Werden sie aber trotz unattraktivem Wechselkurs und Inflation wiederkommen?
Ja, denn die Inflation in der Schweiz ist viel tiefer als in anderen Ländern, was wiederum den unattraktiven Wechselkurs kompensiert.

Es ist wichtig, dass das Energiethema faktenbasiert diskutiert wird.

Berno Stoffel, Direktor Seilbahnen Schweiz

Inflation, Strommangellage und Klimawandel dominieren die Schlagzeilen. Wann wird es zu viel?
Die Schweizer Bergbahnunternehmen lassen sich durch die grossen Schlagzeilen nicht aus der Ruhe bringen. Sie haben in den letzten Jahren gezeigt, dass sie nicht nur flexibel auf Veränderungen von Rahmenbedingungen reagieren können, sondern auch innovativ sind. Wir haben viel mehr Chancen als Krisen. 34 Prozent der Schweizer betreiben gemäss einer Studie des Baspo Skisport. Unter den 10- bis 14-Jährigen ist Skifahren die beliebteste Sportart, Tendenz steigend.

Inwiefern sind die Bergbahnen auf alle Eventualitäten im Winter vorbereitet?
Die Strompreise und eine allfällige Strommangellage hatten wir schon früh auf dem Radar. Mittels eines gratis von Seilbahnen Schweiz zur Verfügung gestelltem Simulationstools konnten unsere Mitglieder messen, welche freiwillige Massnahme wie viel Strom einspart. Die Schweizer Seilbahnunternehmen sind somit auf eine allfällige Mangellage vorbereitet und könnten schnell reagieren. Es ist wichtig, dass das Energiethema faktenbasiert diskutiert wird. Nur das schafft Resultate.

Wie lauten die energietechnischen Fakten der Bergbahnbranche?
Die Bergbahnen machen mit 210 GWh nur 0,34 Prozent des Schweizer Stromverbrauchs aus. Rein mit der Schliessung der Bergbahnen löst man die Energiekrise also nicht. Die Bergbahnen leisten jedoch ihren Beitrag zum Energiesparen und folgen den Vorgaben des Bundesrates gemäss Verordnung.

Welche Rolle spielt die Beschneiung?
Ohne technische Beschneiung ist es heute nicht mehr möglich, ein marktfähiges Produkt anzubieten. Für die Beschneiung benötigen wir 0,1 Prozent des gesamten Stromverbrauchs der Schweiz, etwa 60 GWh. Wir brauchen auch Wasser, verbrauchen dieses aber nicht. Es bleibt vor Ort und wird in den Kreislauf zurückgeführt. Eine Botschaft, die sehr wichtig ist.

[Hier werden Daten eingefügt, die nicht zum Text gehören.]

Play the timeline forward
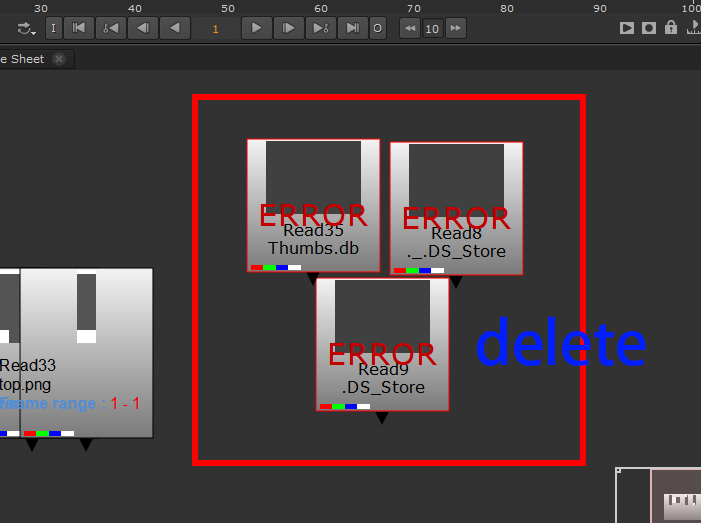This screenshot has height=523, width=701. point(257,28)
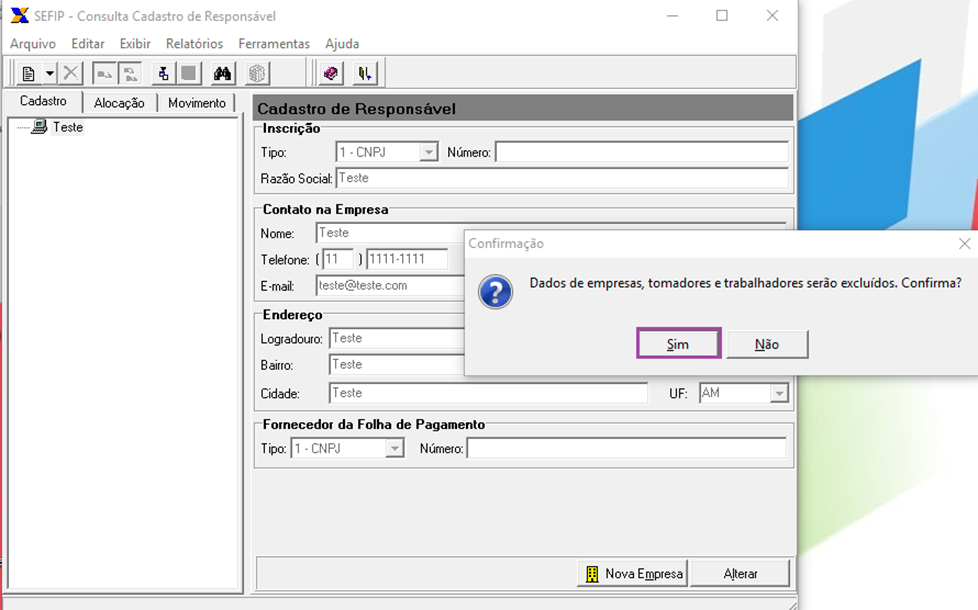Expand the Tipo dropdown under Inscrição
978x610 pixels.
click(428, 153)
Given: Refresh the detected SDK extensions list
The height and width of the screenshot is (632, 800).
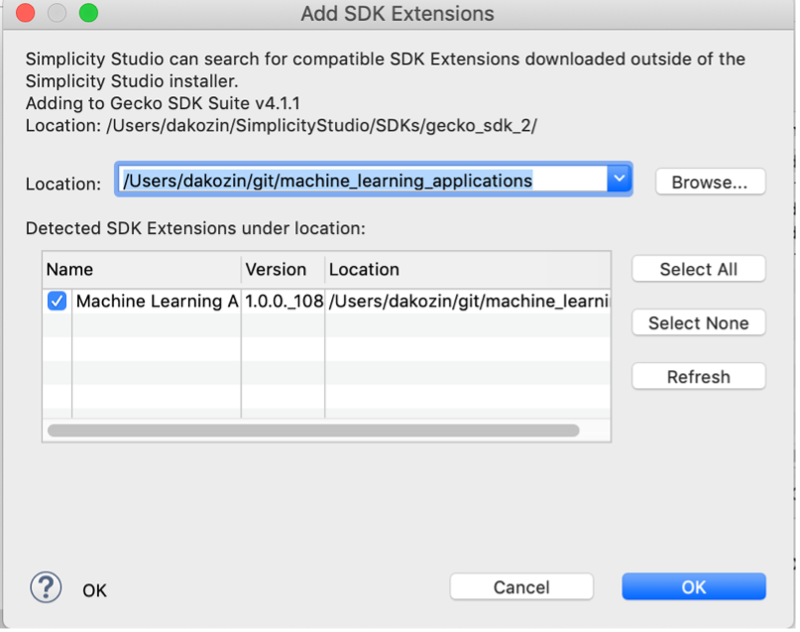Looking at the screenshot, I should pos(698,377).
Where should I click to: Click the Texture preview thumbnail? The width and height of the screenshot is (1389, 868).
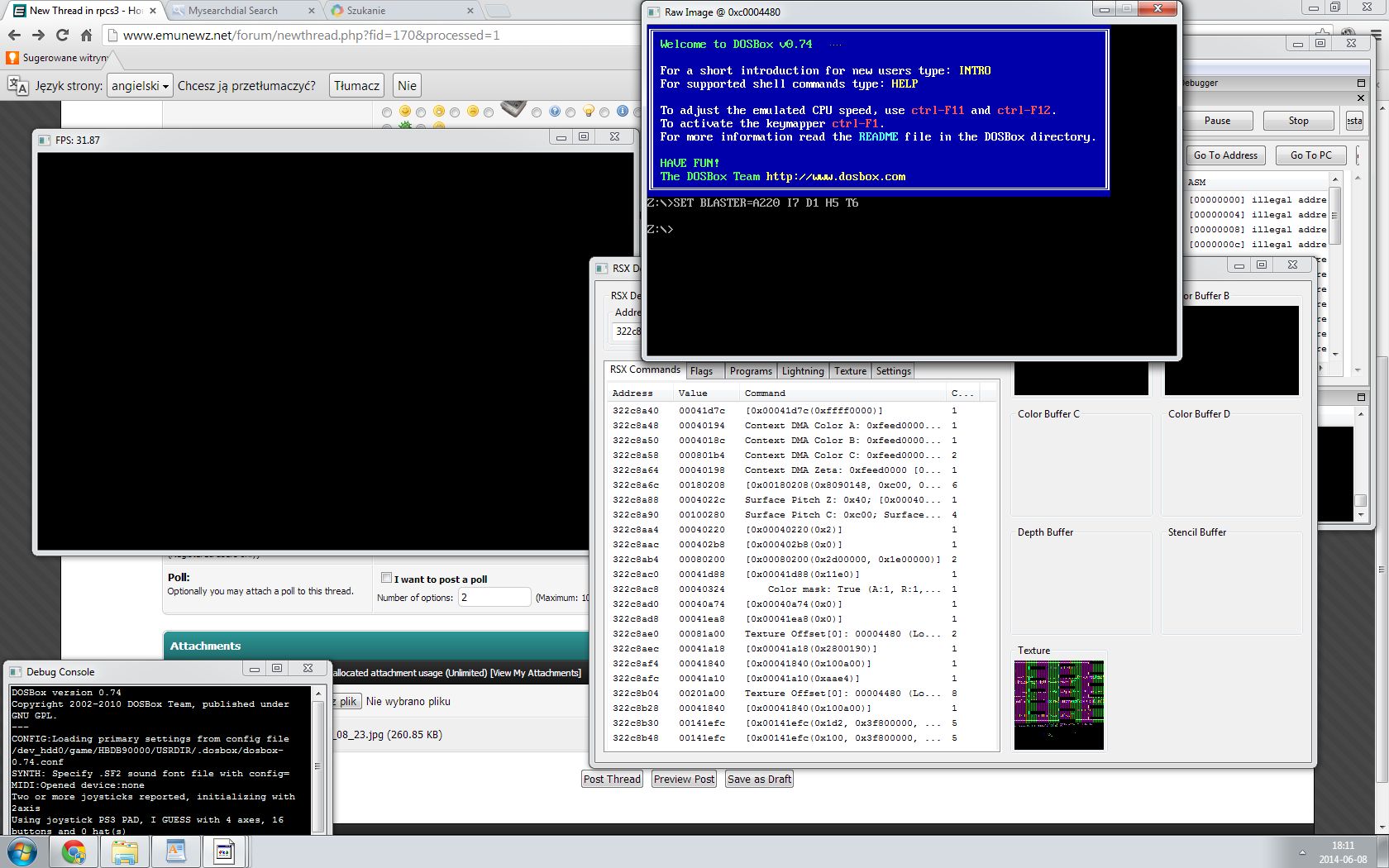click(1058, 704)
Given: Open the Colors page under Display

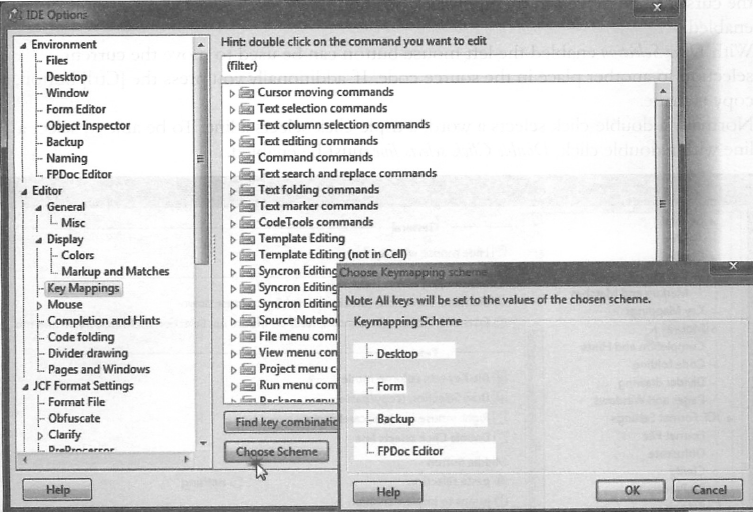Looking at the screenshot, I should [78, 255].

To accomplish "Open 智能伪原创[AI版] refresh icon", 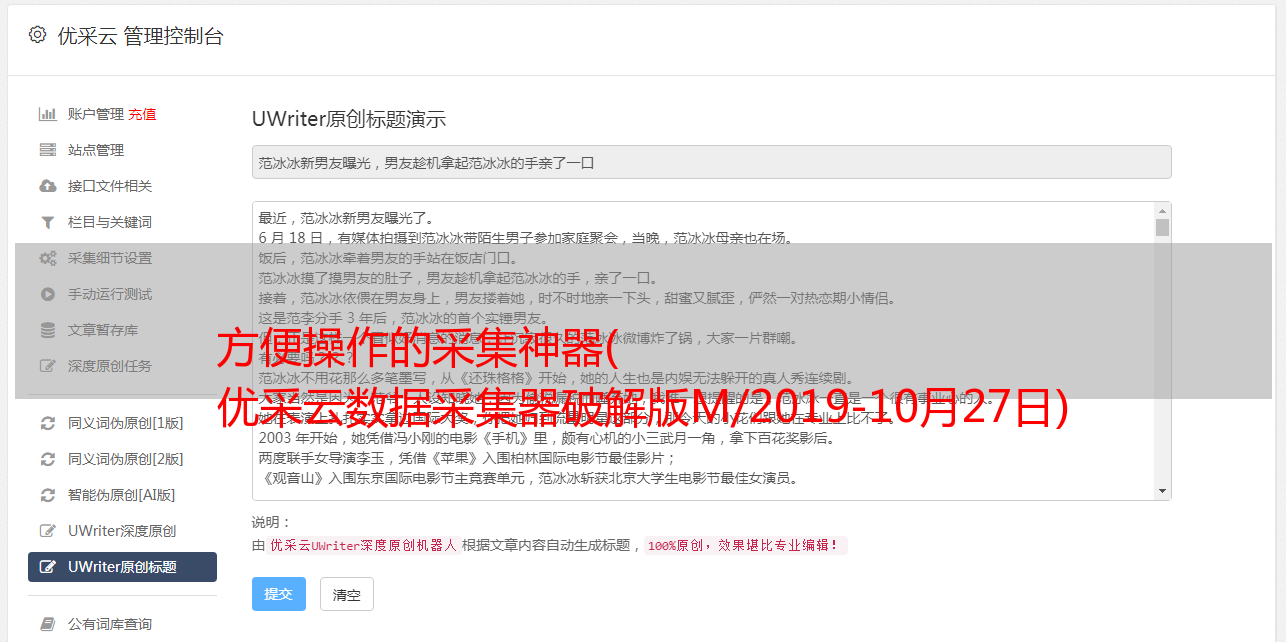I will coord(47,495).
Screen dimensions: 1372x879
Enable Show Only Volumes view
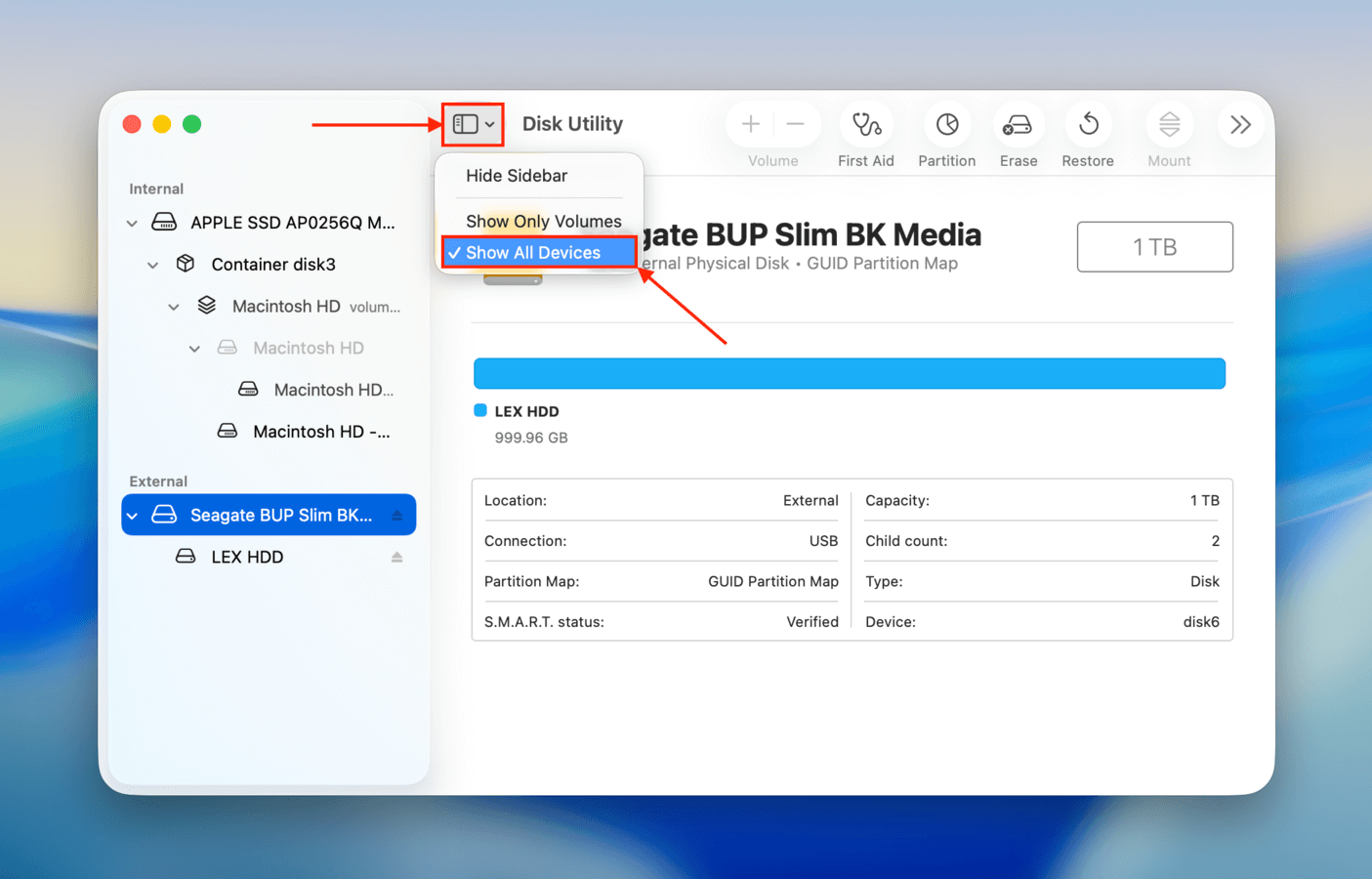point(543,221)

Wie bereitet sich die Schweizer Seilbahnbranche auf die Zukunft vor?
Unsere Strategie 2022–2025 umfasst sieben Schwerpunkte, darunter Datenmanagement, Nachhaltigkeit und Kommunikation. Im Hinblick auf die Nachhaltigkeit hat der Verband einiges vor: Wir entwickeln ein Nachhaltigkeitsprogramm mit den Schwerpunktthemen Energie und Wassermanagement. Wir wollen einerseits möglichst schnell die Datenlage verbessern, aber auch anhand von umsetzbaren Beispielen unsere Mitglieder dazu befähigen, sich im Terrain Wassermanagement und Energie zu entwickeln, damit sie ihre Produktivität verbessern und noch ökonomischer und ökologischer handeln.